Horrified by the effectiveness of her actions, Victoria stumbled backward and watched Spencer fold up like a lady’s parasol as he lost his grip on consciousness and Loyal at the same moment.
Both men did a slow and graceful crumple onto the carpet. And just lay there, side by side, on their backs … amid the debris of sofa, figurines, water, the vase, and the flowers.
CHAPTER 11
Victoria stood transfixed with shock as she stared at her handiwork. Though her heart pounded blood throughout her body and raced her pulse, though every instinct urged her to think and to do, she found she could not voluntarily move.
In the next instant, the parlor doors were flung open with such force they slammed against the walls behind them. Jumping in surprise, crying out and clutching at her full skirts, Victoria swirled around to see—
An armed mob obviously intent on charging in to the rescue but stopped abruptly in their tracks by the sight greeting them. In their forefront, and wild-eyed, Edward swung about an unnervingly large pistol as he evidently searched for a target. Flanking him on one side was Hornsby, a riding crop in his upraised hand. On Edward’s other side, Mr. Milton stood ready to do damage with the large book he held raised over his head. Tillie was there, weaponless but with eyes wide with shock. Another maid Victoria believed was named Ruby sported a heavy silver candlestick in her fist. The cook, a large, florid, and balding man whose name Victoria could not recall, something Swedish, had come armed with a meat cleaver.
Several other assorted servants, black and white, rounded out the mob of would-be defenders of the home front. Their weapons, too, were remarkable. Some had knives. One had a shoe off and held high. Another, a walking cane. And yet another, an iron tool of some sort. However, apparently realizing there was no one left to fight, they advanced no farther into the room than the threshold.
“Victoria! Thank God you’re all right,” Edward cried, breaking the jagged seconds of silence that had claimed the parlor.
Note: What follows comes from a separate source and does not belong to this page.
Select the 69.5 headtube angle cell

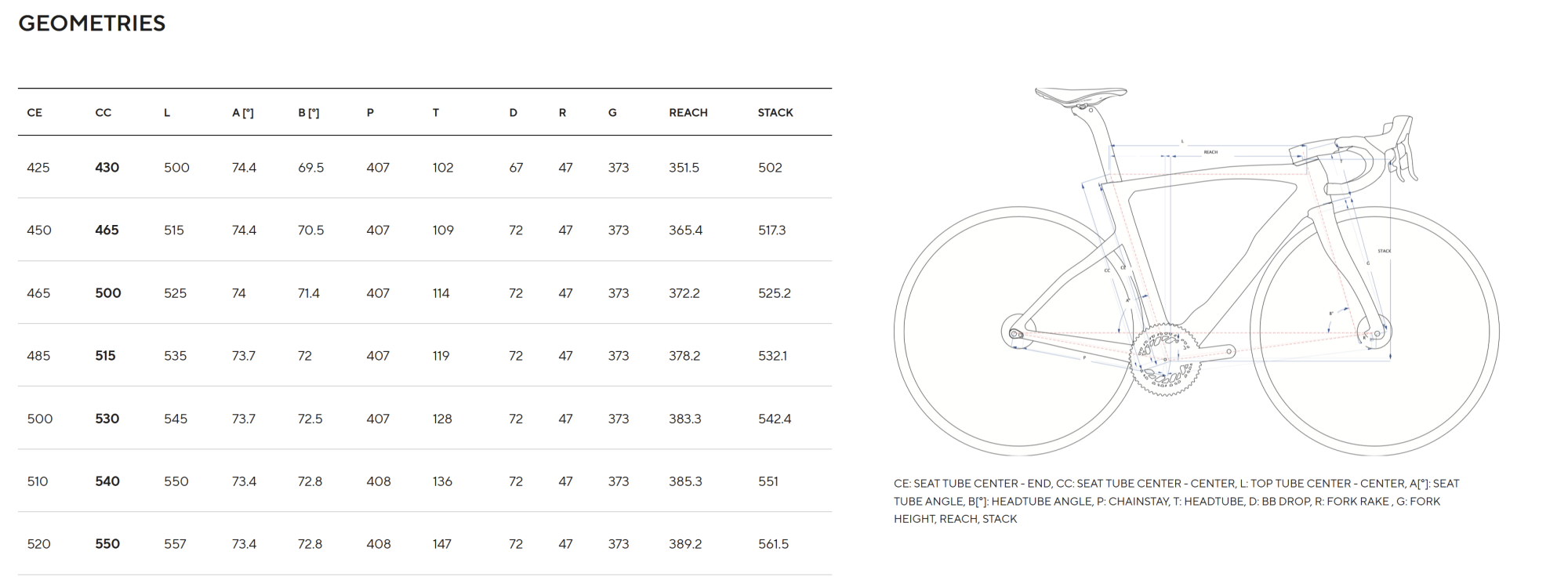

His expression as incredulous as that of his companions, he swept his gaze over the ruination in the room. His expression revealed his evident confusion over who he should run to first—her or the downed men. “This is absolutely unbelievable! It looks as if a battle has taken place in here.”
As he’d stated the obvious, Victoria saw no need to comment. Though rational thought had eluded her moments ago, she now thought furiously as she formulated and rejected several versions of the truth and what and how much she should say. A bit of luck in her favor, and giving her time, was the positioning of the bodies in relation to the upended divan. The big, heavy piece of furniture lay at an angle—padded cushions toward Edward and his cohorts—and hid all but the odd leg or arm of the two unconscious men. This meant no whole persons were revealed who could be readily identified and fretted over.
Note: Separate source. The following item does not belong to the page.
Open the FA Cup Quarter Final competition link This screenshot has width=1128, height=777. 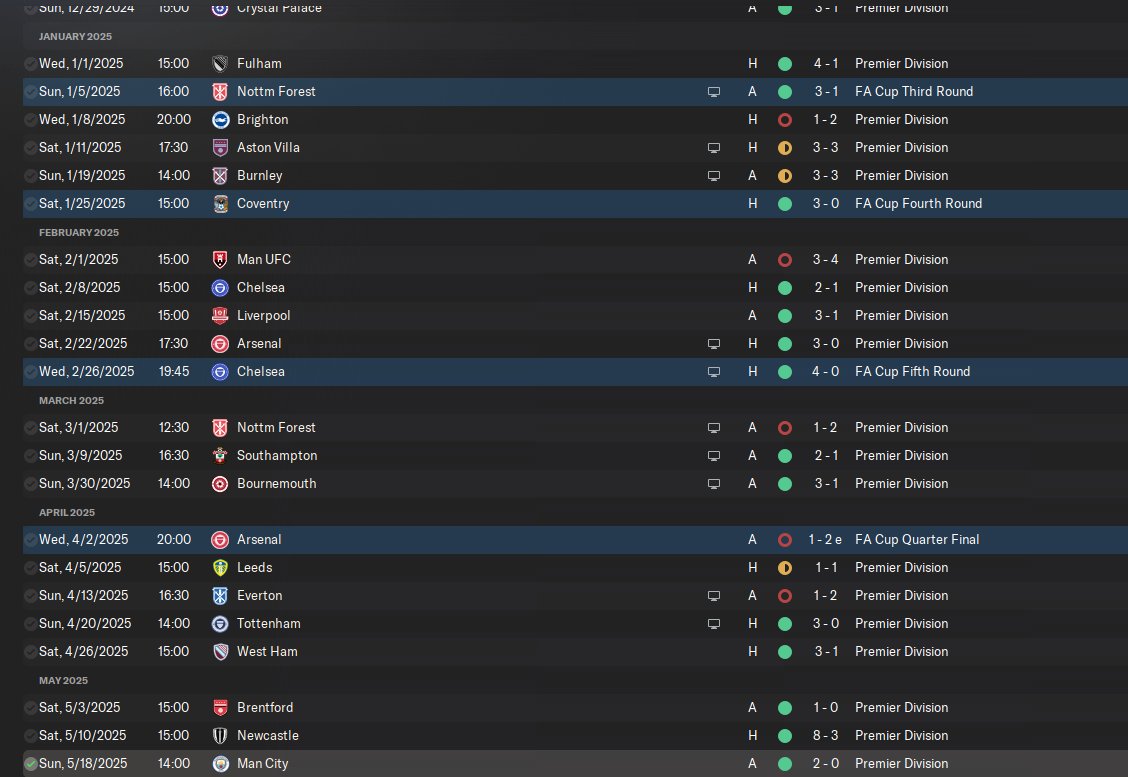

Distracting the army, too, were the splattered water, flung flowers, and shards of porcelain dotting the carpet and wood flooring. As well, the tipped-over round table, which had, until only moments ago, proudly displayed the precious figurines, now rolled drunkenly back and forth, back and forth, in an ever-slowing arc. Its motion seemed to entrance the confused congregants.
All except Edward. Obvious concern wrinkled his brow and rounded his eyes. “Victoria, what happened?”
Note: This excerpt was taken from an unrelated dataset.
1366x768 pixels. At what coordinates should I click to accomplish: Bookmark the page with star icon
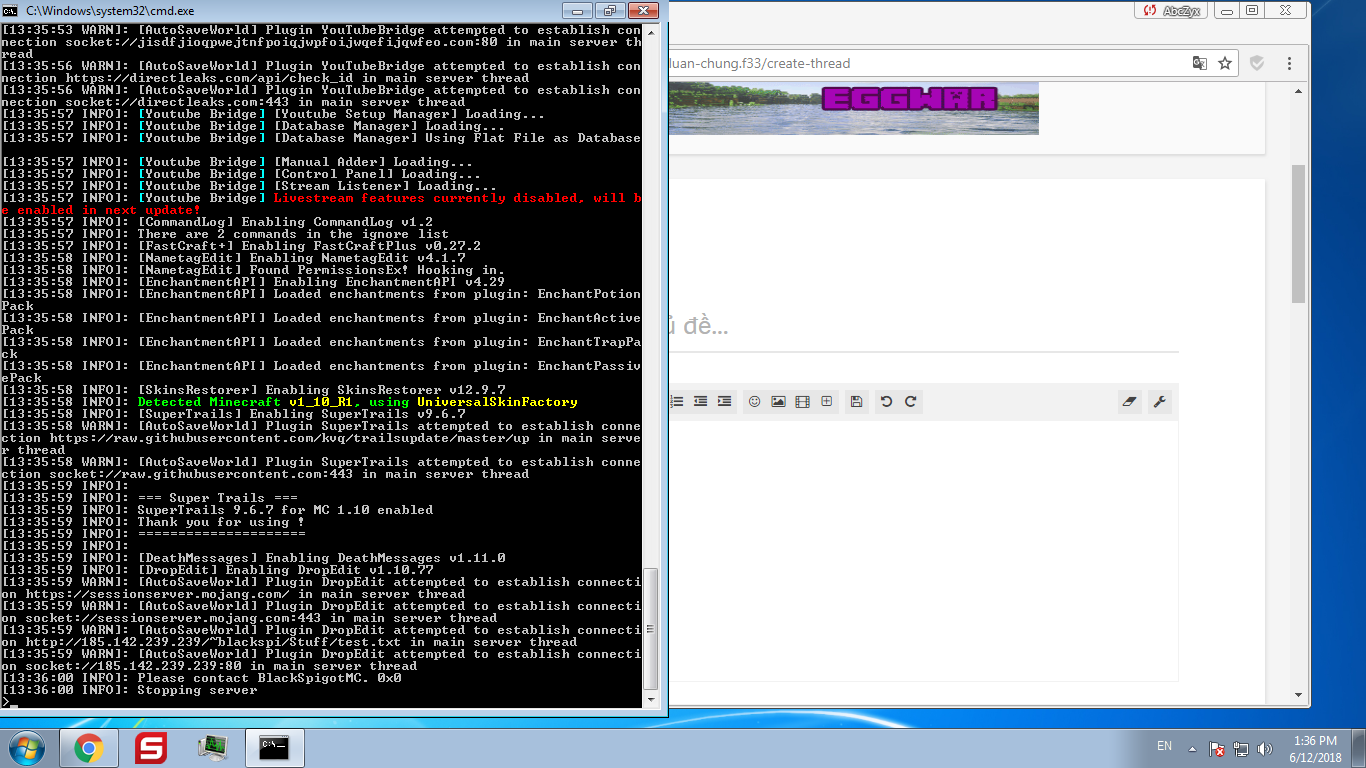click(x=1225, y=63)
Blinking back a sudden onrush of tears, she cried, “Oh, Edward, it was awful. I wish you’d been here. You shouldn’t have left me alone.”
“But, my dear, that’s just it. You were alone when I left not ten minutes ago to make a mad dash for the, uh, necessary room. One can only drink so much tea and lemonade before one must— Oh, bloody hell, what am I going on about? I am terribly sorry for not being present when you so obviously needed me. But, great heavens above, what the devil happened in here?”
What, indeed. “I had a visitor.”
Edward raised an eyebrow impossibly high. “A visitor? Forgive the mention of the name in this house, my dear, but who was your visitor? General Sherman, perhaps come back around for another try?”
“Don’t be silly. I wish you’d come sooner.”
“But we came as soon as we heard loud voices and crashing about,” Edward explained. “And as soon as we could gather our weapons.” He paused, allowing his continued concern for her to bracket his eyes and mouth. “Are you certain you’re quite all right, Victoria? Your color doesn’t look good.”
She put a hand to her cheek as though she could determine her color by touch. “Yes, I’m fine, thank you.”
“As you are the only one left standing, I will agree.” Edward indicated—with his gun as a pointer—the scene of battle between him and her. “But what happened to … them?”
He still didn’t realize, apparently, exactly who “them” were, and Victoria wasn’t certain she should enlighten him—not in this mixed company, for certain. But she had other, larger, and more frightening concerns. What if Loyal was dead and Spencer had killed him? The law and morals aside, she could not see herself pointing the finger of guilt at her husband. And what if Spencer was dead and she had killed him? She’d lose her sanity, that was what. Therefore, the two men had to be—must be—simply unconscious. Nothing else would do.
Cognizant of the quiet as Edward and the others awaited her explanation, Victoria waved her hand vaguely at the two men sprawled about in the veritable Greek ruins of the parlor. “They fell.”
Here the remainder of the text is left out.